Data section:

++++++++++

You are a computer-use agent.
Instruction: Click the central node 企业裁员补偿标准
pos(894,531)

++++++++++

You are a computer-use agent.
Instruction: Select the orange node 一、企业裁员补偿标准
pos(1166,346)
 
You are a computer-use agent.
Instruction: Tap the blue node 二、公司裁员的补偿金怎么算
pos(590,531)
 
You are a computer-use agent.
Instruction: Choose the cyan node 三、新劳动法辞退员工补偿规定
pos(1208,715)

++++++++++

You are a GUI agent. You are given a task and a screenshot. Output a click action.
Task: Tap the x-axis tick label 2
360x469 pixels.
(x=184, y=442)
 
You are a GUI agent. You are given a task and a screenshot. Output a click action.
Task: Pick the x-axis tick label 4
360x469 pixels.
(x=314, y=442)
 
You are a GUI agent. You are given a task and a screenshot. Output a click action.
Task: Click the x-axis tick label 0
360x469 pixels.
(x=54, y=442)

++++++++++

Count the lines in the listing above that contain the string "企业裁员补偿标准", and give only the number.

Solution to this exercise: 2